#### What you will do:
Write out the lines from the beginning through the line containing "I want to click on Scroll", inclusive.

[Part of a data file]
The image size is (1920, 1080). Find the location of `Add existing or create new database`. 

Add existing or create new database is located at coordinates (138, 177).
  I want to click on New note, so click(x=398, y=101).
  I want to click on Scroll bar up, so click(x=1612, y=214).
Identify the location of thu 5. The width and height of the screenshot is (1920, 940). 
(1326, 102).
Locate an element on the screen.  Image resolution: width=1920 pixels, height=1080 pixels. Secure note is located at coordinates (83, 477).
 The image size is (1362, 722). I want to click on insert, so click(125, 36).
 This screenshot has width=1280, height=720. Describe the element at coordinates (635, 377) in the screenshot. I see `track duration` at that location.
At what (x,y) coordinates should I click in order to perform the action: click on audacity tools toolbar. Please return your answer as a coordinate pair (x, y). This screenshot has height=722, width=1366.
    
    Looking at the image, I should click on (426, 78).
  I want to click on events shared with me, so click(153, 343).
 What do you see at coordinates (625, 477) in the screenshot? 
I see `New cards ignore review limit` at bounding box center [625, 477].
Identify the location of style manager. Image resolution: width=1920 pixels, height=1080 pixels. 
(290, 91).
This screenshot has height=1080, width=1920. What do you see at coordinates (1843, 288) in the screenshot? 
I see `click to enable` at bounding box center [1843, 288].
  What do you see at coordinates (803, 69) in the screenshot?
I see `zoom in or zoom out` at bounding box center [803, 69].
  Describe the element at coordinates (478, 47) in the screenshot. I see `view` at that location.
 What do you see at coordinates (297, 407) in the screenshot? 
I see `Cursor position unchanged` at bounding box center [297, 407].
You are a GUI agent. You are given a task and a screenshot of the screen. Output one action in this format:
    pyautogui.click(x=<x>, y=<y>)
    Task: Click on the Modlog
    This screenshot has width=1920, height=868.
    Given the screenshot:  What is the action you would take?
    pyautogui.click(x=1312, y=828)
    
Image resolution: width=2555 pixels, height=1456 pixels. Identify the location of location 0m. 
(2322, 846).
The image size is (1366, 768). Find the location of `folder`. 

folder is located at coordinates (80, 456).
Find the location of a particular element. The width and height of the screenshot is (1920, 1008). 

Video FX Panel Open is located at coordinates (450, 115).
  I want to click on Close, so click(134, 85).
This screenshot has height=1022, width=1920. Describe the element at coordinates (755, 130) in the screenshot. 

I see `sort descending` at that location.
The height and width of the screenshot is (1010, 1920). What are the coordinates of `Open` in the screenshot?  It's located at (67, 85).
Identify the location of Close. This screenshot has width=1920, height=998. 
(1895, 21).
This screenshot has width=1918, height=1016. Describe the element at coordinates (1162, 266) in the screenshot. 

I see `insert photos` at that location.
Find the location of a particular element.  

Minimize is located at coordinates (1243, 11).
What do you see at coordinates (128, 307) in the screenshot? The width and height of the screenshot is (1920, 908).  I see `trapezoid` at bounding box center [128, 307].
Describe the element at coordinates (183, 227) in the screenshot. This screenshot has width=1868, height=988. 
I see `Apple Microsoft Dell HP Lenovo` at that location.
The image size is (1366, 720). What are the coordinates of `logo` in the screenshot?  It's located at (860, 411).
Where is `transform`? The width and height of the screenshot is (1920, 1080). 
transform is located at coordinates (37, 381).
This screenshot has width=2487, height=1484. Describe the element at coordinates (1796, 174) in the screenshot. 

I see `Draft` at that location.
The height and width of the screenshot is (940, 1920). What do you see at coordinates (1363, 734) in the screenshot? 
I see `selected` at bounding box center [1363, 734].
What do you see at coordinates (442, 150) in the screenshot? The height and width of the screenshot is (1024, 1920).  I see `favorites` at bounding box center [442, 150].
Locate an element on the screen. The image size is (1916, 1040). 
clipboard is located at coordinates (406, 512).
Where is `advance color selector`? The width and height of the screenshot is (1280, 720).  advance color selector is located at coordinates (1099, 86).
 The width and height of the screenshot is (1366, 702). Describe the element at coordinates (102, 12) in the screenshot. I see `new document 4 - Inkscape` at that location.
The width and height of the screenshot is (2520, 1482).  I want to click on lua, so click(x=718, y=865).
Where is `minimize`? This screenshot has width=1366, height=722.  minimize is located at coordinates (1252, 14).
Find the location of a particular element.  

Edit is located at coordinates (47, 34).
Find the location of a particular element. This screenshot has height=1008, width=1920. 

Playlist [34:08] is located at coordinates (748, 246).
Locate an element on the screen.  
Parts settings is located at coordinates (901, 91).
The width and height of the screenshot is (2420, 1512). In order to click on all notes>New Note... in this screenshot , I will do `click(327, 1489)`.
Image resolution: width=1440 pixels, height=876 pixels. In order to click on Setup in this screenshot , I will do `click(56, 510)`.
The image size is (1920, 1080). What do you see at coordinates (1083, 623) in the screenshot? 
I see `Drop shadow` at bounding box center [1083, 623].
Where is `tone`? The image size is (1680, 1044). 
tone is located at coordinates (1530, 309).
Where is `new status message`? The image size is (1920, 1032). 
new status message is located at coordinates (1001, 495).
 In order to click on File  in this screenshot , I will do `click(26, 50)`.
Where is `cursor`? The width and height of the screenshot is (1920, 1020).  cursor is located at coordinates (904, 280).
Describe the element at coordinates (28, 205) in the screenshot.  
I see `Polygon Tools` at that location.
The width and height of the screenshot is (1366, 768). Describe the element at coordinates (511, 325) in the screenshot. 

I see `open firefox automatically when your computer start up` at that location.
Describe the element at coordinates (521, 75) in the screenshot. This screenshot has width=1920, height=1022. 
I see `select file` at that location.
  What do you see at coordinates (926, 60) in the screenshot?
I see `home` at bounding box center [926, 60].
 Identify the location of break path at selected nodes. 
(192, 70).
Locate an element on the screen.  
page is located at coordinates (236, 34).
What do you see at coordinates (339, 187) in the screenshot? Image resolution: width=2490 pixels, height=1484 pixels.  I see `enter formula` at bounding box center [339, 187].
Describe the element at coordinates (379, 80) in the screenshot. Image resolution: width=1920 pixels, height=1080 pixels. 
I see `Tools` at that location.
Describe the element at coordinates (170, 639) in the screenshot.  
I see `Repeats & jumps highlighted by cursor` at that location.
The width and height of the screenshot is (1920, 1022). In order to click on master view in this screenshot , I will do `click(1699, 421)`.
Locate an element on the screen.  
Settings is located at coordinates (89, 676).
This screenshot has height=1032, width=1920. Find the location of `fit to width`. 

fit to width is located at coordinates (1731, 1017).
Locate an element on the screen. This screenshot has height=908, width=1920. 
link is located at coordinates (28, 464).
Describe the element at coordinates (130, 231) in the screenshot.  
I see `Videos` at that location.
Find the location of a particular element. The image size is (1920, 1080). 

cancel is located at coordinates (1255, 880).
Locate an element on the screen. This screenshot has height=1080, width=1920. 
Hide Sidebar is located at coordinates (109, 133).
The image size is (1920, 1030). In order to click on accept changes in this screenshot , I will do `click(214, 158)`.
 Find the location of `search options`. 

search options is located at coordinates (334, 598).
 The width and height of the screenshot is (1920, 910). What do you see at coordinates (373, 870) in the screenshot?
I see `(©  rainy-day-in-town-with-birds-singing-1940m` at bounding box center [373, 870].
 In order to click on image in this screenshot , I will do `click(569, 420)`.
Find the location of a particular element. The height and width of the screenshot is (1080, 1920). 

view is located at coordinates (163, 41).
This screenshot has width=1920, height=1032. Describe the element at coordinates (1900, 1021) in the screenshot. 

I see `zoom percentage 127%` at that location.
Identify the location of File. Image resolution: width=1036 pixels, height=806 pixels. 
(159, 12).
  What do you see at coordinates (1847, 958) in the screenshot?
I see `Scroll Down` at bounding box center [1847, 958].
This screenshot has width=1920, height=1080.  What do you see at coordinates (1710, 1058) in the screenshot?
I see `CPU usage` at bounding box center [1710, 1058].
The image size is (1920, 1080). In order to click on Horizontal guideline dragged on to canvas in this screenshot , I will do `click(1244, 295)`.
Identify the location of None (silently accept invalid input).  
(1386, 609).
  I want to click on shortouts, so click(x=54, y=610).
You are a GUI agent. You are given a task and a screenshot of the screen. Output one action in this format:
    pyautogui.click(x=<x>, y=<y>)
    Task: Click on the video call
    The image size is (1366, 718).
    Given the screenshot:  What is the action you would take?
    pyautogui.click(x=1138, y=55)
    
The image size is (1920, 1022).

#### Written answer:
The image size is (1920, 1080). Find the location of `Add existing or create new database`. 

Add existing or create new database is located at coordinates (138, 177).
  I want to click on New note, so click(x=398, y=101).
  I want to click on Scroll bar up, so click(x=1612, y=214).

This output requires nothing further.